# [Instructions for the task]
Only the lines from the one containing "Screen dimensions: 770x501" through the end of the data below should be copied, each exactly as written and with both ends kept.

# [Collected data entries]
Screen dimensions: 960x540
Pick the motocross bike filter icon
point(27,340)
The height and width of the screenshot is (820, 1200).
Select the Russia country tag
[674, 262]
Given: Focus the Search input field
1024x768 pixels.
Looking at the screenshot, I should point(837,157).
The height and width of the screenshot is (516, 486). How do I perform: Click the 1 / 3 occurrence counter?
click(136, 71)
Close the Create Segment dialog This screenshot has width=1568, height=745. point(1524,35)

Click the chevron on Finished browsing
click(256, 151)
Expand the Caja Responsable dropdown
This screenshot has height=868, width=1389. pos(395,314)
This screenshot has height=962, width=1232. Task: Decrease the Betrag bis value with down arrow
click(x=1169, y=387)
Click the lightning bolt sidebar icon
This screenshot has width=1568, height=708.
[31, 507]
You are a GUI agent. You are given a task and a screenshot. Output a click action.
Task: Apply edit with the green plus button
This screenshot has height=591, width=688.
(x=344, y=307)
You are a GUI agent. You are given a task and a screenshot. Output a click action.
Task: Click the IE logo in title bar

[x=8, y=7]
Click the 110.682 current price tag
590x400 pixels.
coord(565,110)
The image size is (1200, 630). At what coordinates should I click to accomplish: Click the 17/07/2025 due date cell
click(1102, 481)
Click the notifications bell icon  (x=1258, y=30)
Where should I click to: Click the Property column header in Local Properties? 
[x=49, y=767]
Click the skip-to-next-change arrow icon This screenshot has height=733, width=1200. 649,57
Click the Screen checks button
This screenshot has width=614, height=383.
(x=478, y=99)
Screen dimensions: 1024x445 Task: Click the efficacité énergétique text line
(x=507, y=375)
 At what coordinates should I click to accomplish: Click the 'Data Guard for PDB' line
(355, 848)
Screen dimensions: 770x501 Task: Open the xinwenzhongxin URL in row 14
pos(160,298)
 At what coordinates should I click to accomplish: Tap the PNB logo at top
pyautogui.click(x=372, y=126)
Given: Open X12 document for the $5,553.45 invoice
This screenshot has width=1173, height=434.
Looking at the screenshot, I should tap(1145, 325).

# [Task solution]
Screen dimensions: 770x501 Task: Open the xinwenzhongxin URL in row 14
pos(160,298)
 At what coordinates should I click to accomplish: Tap the PNB logo at top
pyautogui.click(x=372, y=126)
Given: Open X12 document for the $5,553.45 invoice
This screenshot has width=1173, height=434.
Looking at the screenshot, I should tap(1145, 325).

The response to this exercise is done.